TAREFA A: Na reportagem sobre a aldeia do Popeye em Malta, sobre as águas de que baía se projectam as casas rústicas de madeira?
TAREFA B: Copie da reportagem sobre a aldeia do Popeye, sem qualquer alteração, o trecho de "Sandy parece recuperada" até "para a tranquilizar.".

TEXTO DE ESTUDO:
╭──

Fugas - Viagens

Malta: Olívia diz que é uma ternura a pequena aldeia do Popeye

Por Sousa Ribeiro (texto e fotos)

As casas rústicas de madeira, com tonalidades fortes, projectam-se sobre as águas da Anchor Bay, um cenário perfeito para crianças e adultos, mas mais para estes últimos que, fazendo uma retrospectiva da vida, viajam através da memória ao encontro do marinheiro rezingão, dotado de um bom coração e de um estômago onde nada mais cabia do que espinafres.

A pequena Sandy corre para os braços da mãe e, escondendo a cara emoldurada por fartos caracóis loiros, não consegue reprimir as lágrimas. De quando em vez, volta a plantar o olhar na direcção de onde saiu Brutus, com os seus óculos escuros, a sua barba negra, o seu fato preto, como um corvo brilhando sob os raios tépidos da manhã. A mãe afaga-lhe o cabelo e o pai fala com ela pausadamente, com uma ternura que parece reflectir-se na expressão de Olívia Palito.

As poucas e inofensivas nuvens ora sobem em espiral, ora se estendem para um e para outro lado, como quem pretende imitar os músculos de Popeye depois de comer mais uma lata de espinafres. Vista do alto do penhasco, espraiando-se para lá das águas revoltas e de diferentes tonalidades de azul de Anchor Bay, a aldeia do marinheiro vive na sua indolência matinal, vozes repercutindo-se sem que se distingam as palavras.

Sandy parece recuperada do susto inicial e fita sem qualquer receio Popeye e Olívia Palito, evitando aquela personagem negra como o carvão que agora se afasta. Os pais não lhe largam a mão, para a tranquilizar.

╰──

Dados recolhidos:
╭──

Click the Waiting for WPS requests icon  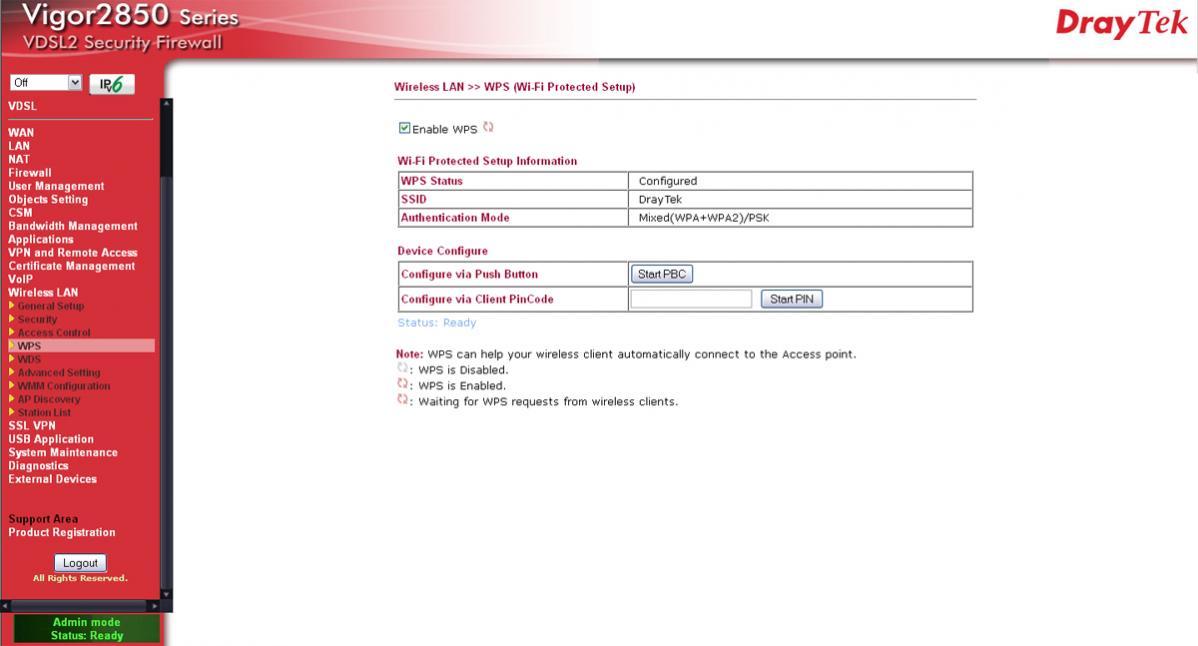coord(403,401)
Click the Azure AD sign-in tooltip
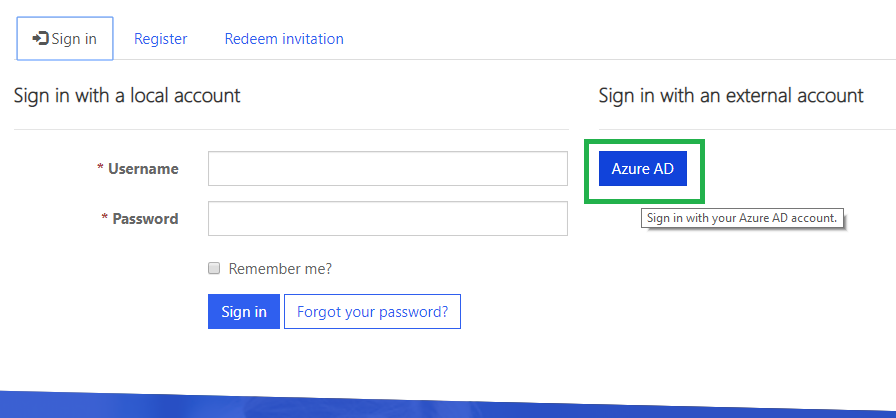 click(742, 219)
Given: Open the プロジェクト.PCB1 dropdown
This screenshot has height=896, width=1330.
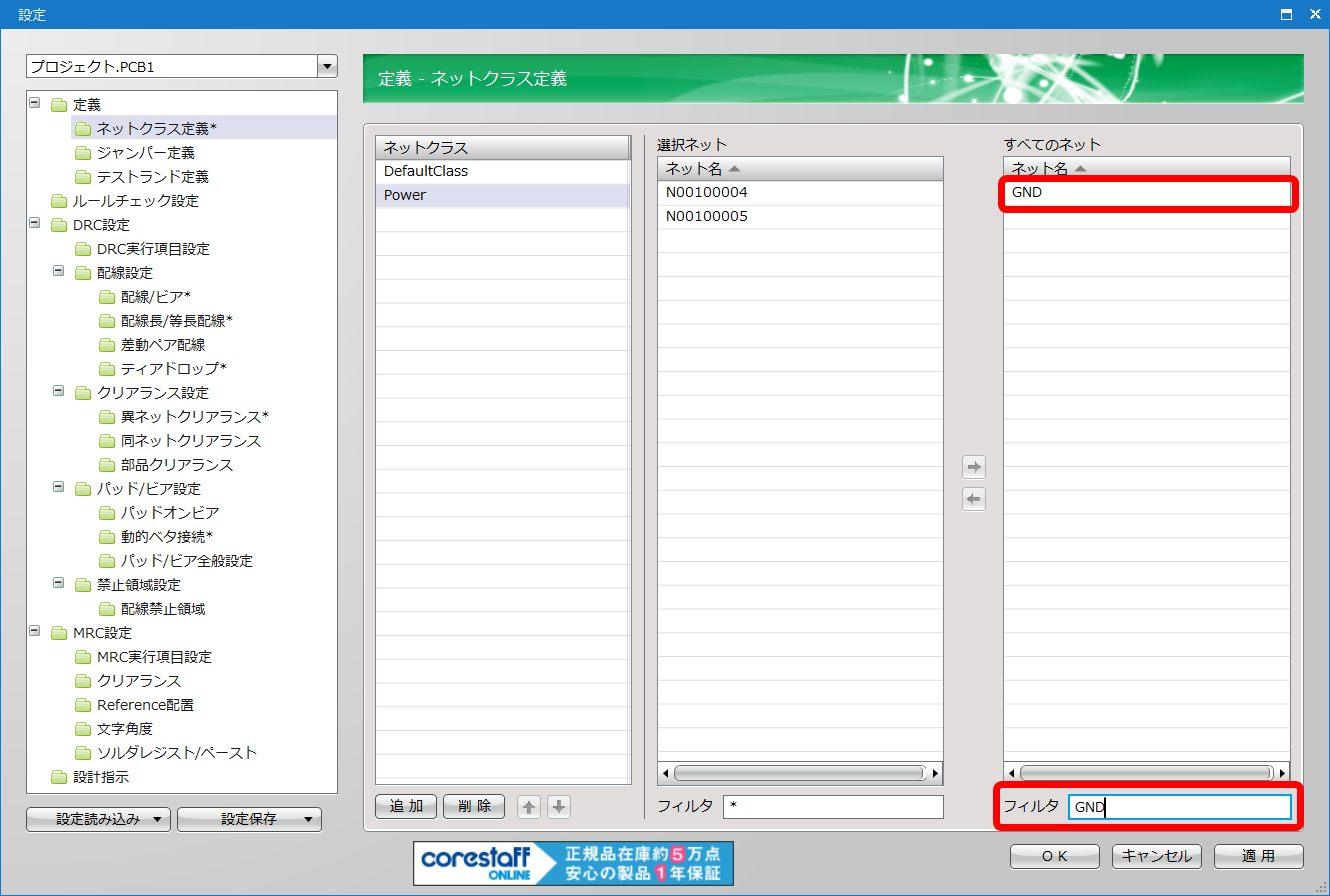Looking at the screenshot, I should coord(326,67).
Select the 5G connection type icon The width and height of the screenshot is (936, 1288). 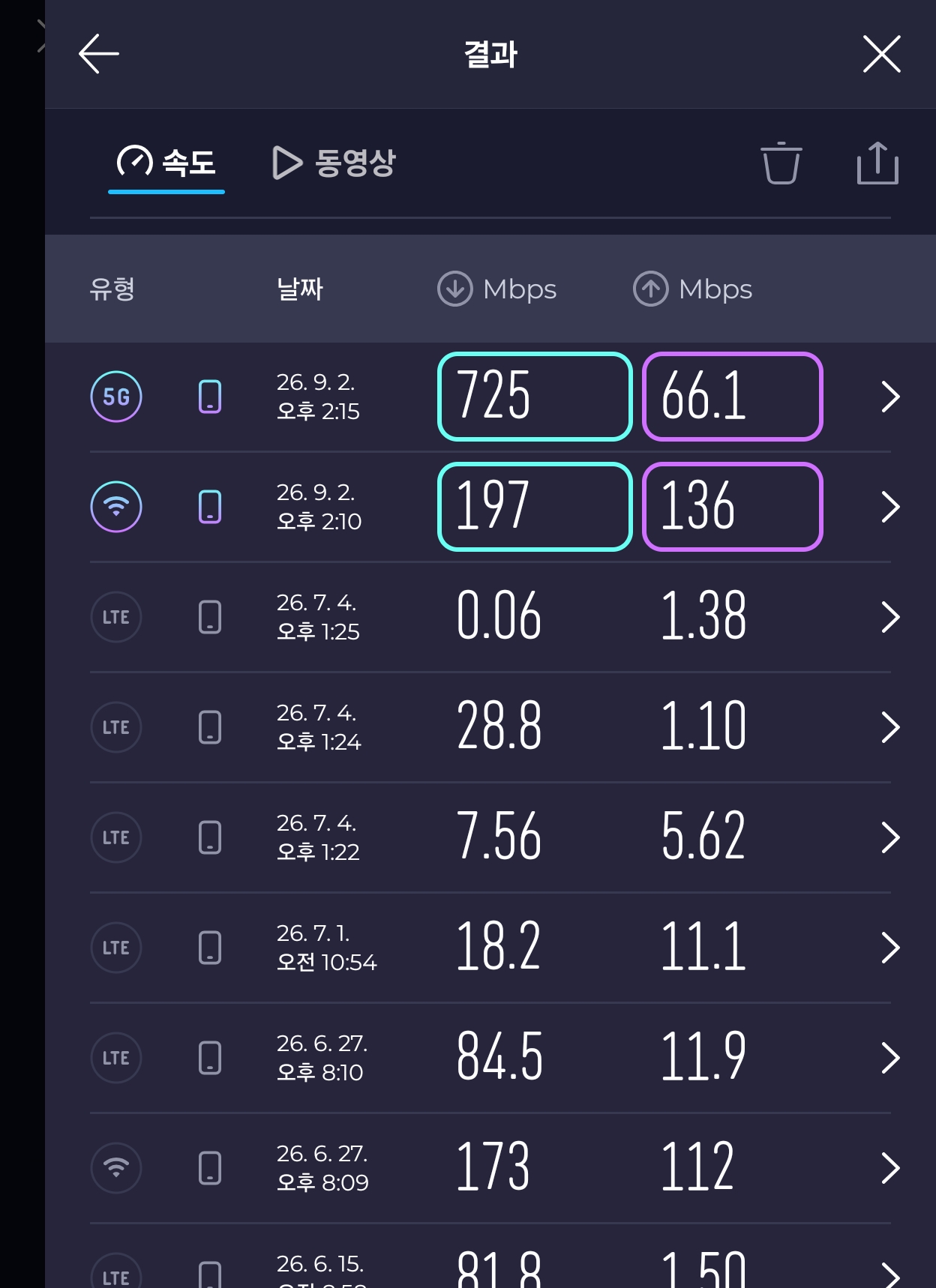116,397
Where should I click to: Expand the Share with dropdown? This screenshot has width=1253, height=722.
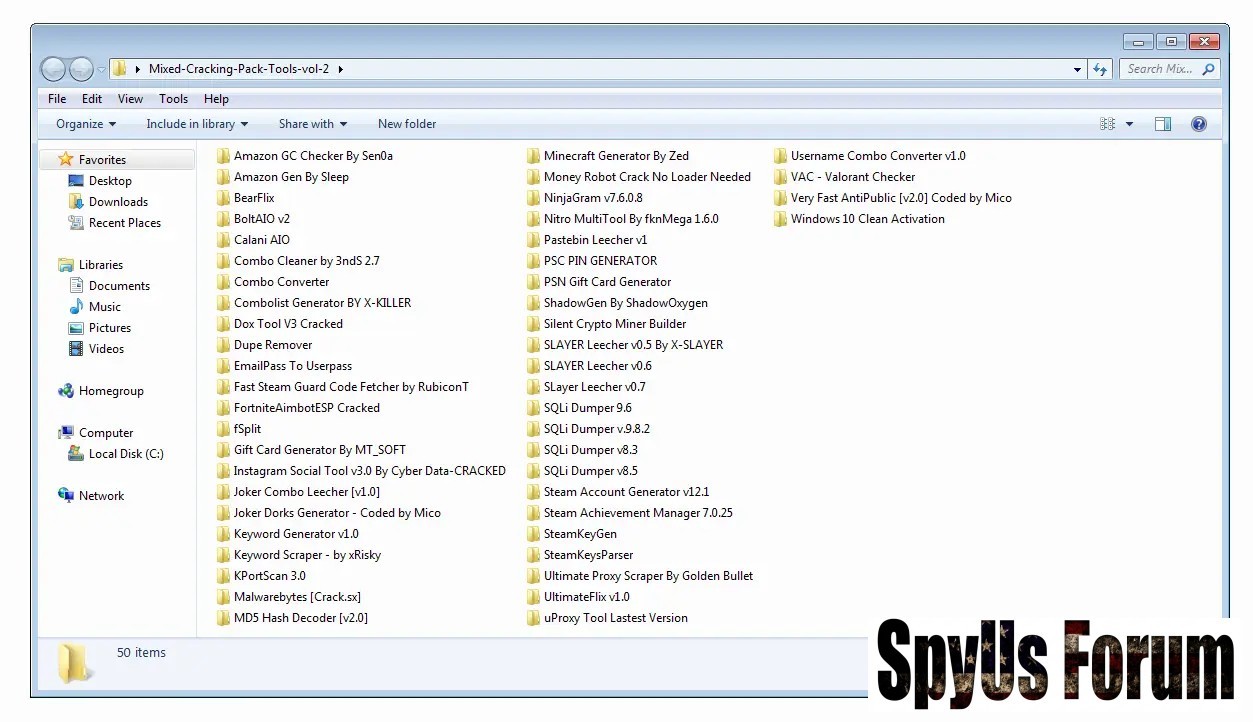(312, 124)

╰──

RESPOSTA A: Anchor Bay.

RESPOSTA B:
Sandy parece recuperada do susto inicial e fita sem qualquer receio Popeye e Olívia Palito, evitando aquela personagem negra como o carvão que agora se afasta. Os pais não lhe largam a mão, para a tranquilizar.